Integrating Financing of Vertical Health Programs: Lessons from Kyrgyzstan and the Philippines
Categories: Family Planning and Reproductive Health, Health Finance, Publications, TB
Resource Type: Publication
Authors: Health Finance and Governance Project
Published: September 2018
Resource Description:
For better or worse, many low- and middle- income countries inherited vertical programs in which programming, financing, governance, and service delivery are all organized around an individual disease. Governments must now decide whether a new government-managed financing scheme such as national or social health insurance will assume the functions currently performed through vertical programs. Specifically, governments may decide that services previously purchased through vertical programs will be either i) incorporated under the consolidated purchasing structure of the new financing scheme; ii) excluded from the new scheme and continue to be purchased by vertical programs; or iii) purchased through both institutional structures.

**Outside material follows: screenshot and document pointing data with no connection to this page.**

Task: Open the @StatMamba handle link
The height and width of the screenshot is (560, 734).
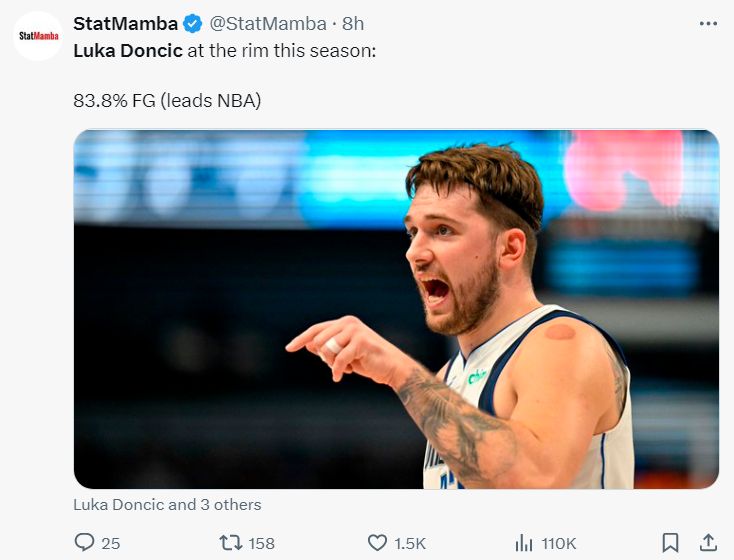Action: (x=268, y=23)
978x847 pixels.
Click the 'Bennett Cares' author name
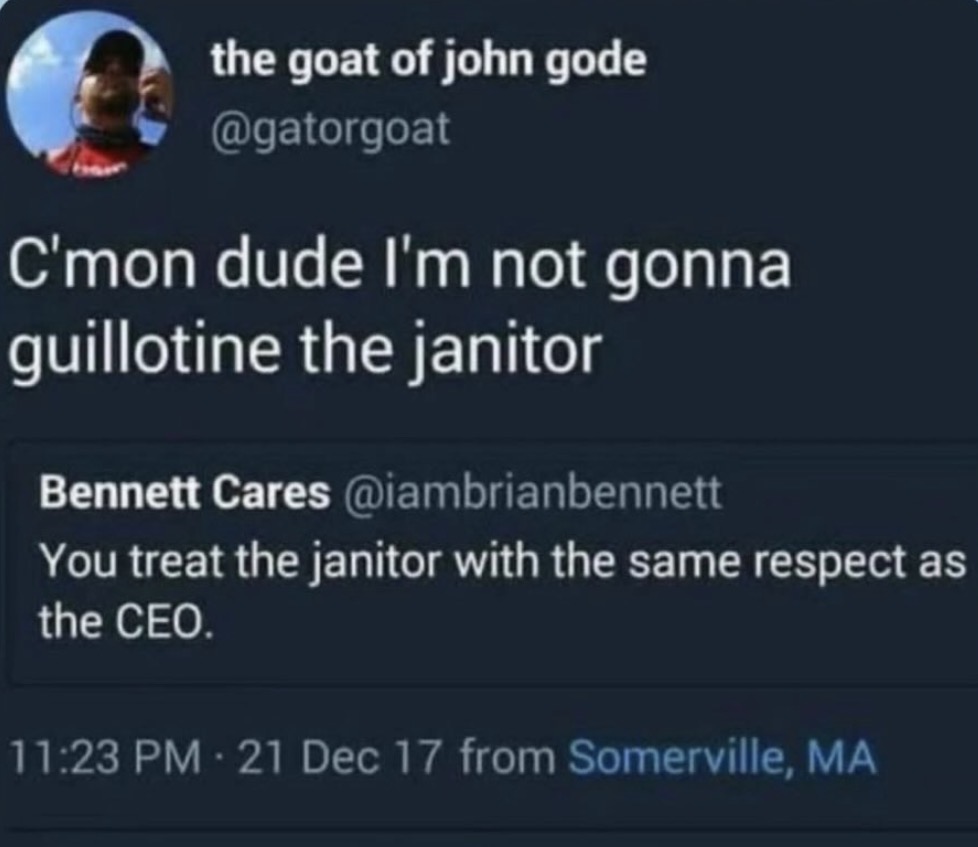[x=185, y=492]
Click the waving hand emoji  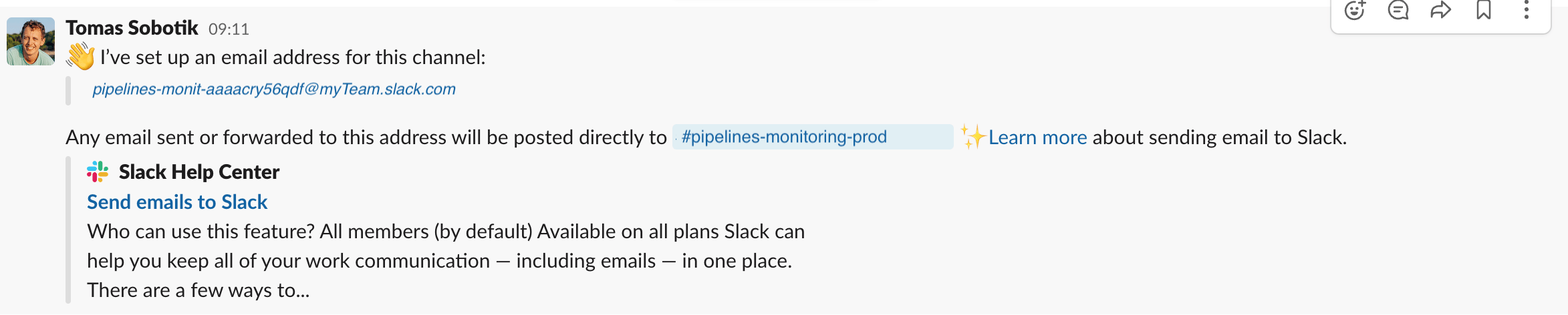pos(80,57)
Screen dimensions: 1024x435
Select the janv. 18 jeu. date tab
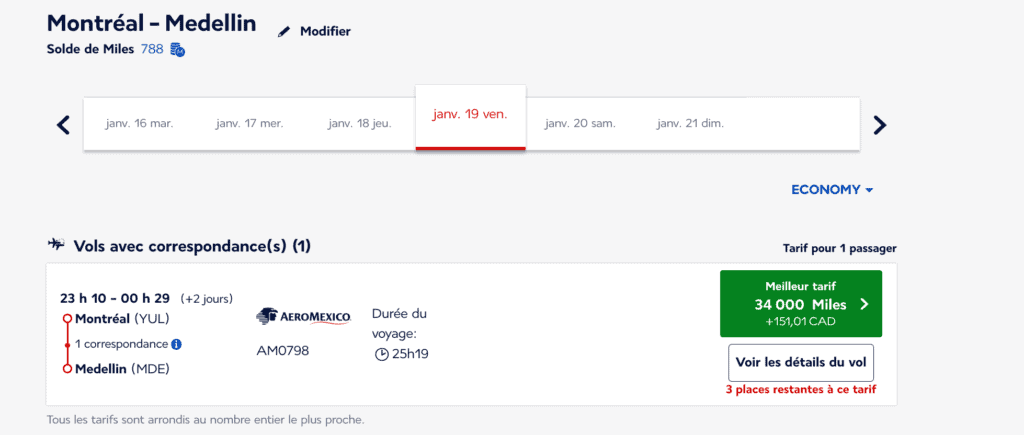pyautogui.click(x=360, y=124)
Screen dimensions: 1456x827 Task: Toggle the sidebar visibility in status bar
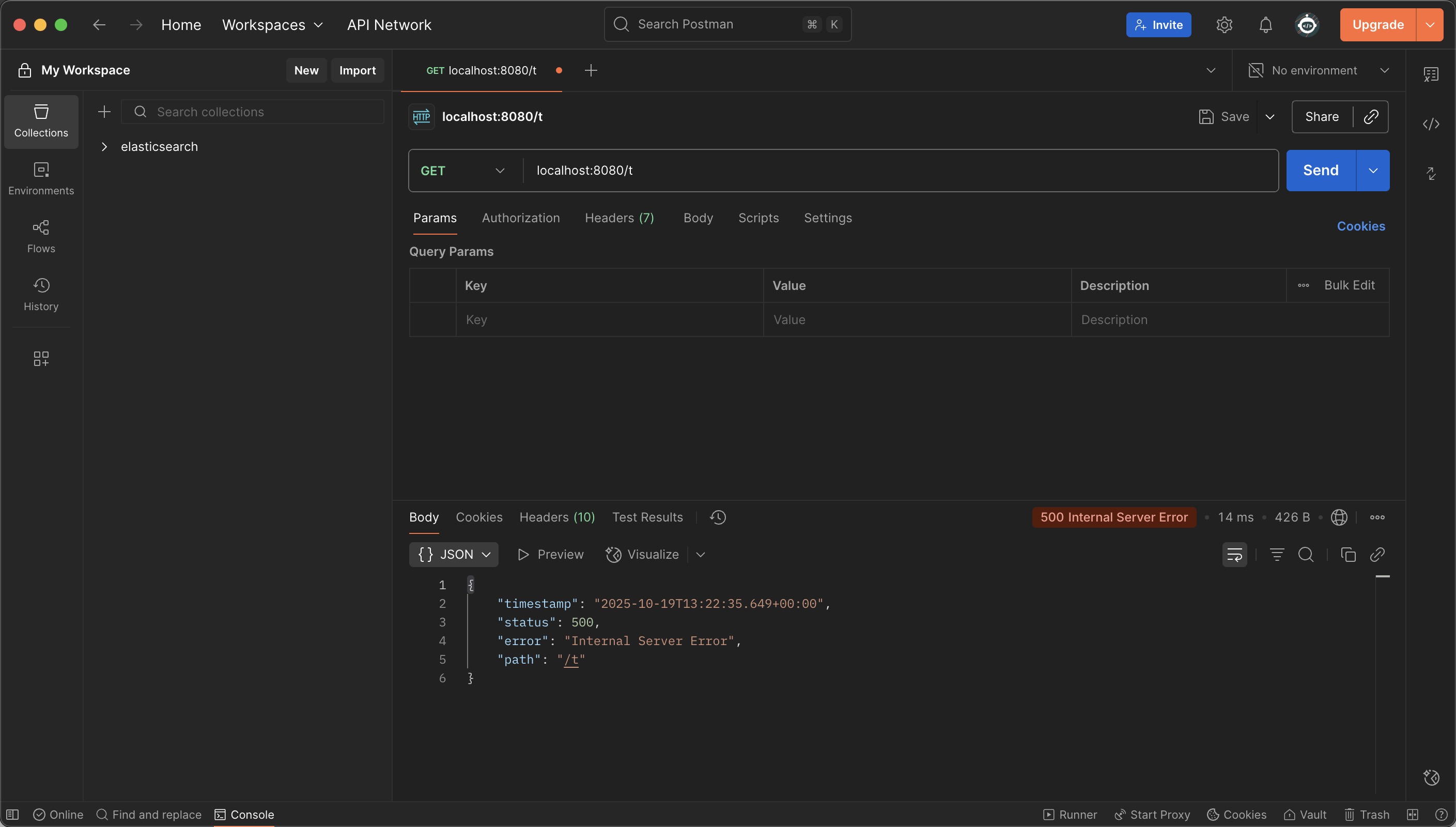click(x=12, y=815)
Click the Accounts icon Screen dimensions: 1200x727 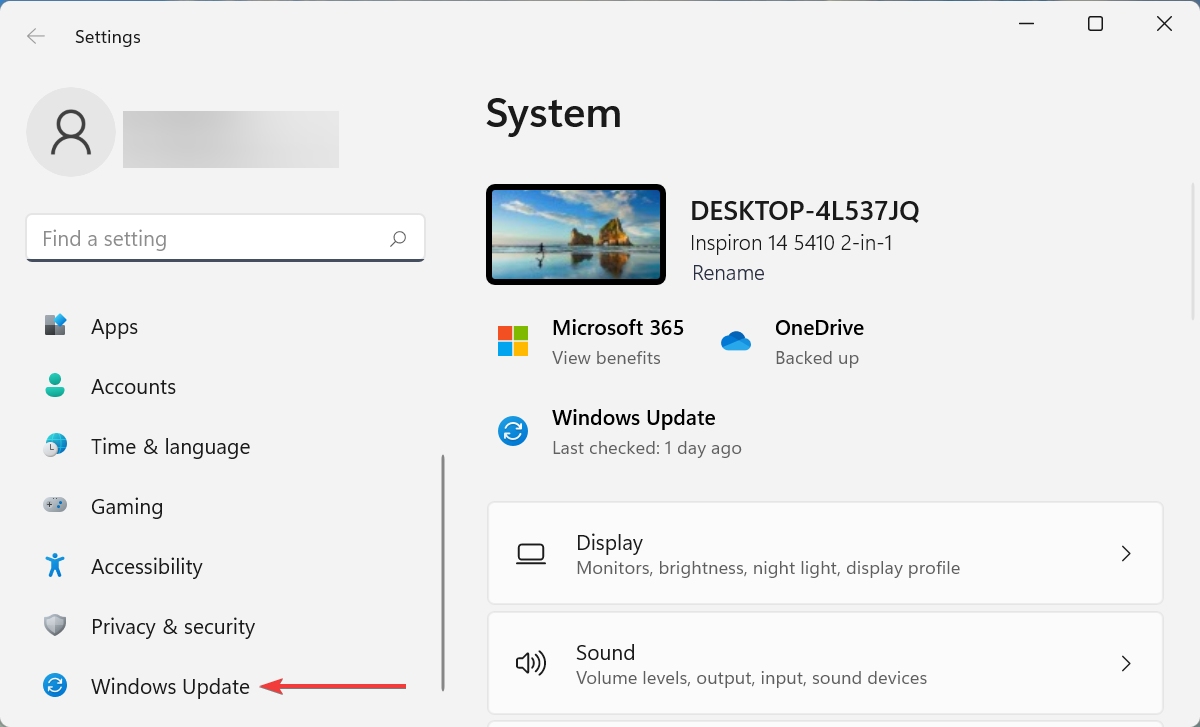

To support governments facing these decisions, the Health Finance and Governance (HFG) project conducted this study to help health system stakeholders better understand why some LMIC governments have made the decision to integrate services into the purchasing mechanism of a new health financing scheme, and how they have operationalized it. To explore these questions, HFG conducted case studies in two countries, Kyrgyzstan and the Philippines, where governments have been implementing large-scale and broad-based health financing schemes for more than a decade and have grappled with the policy and operational challenges. The case studies focus on the fate of single vertical programs: TB in Kyrgyzstan and FP in the Philippines.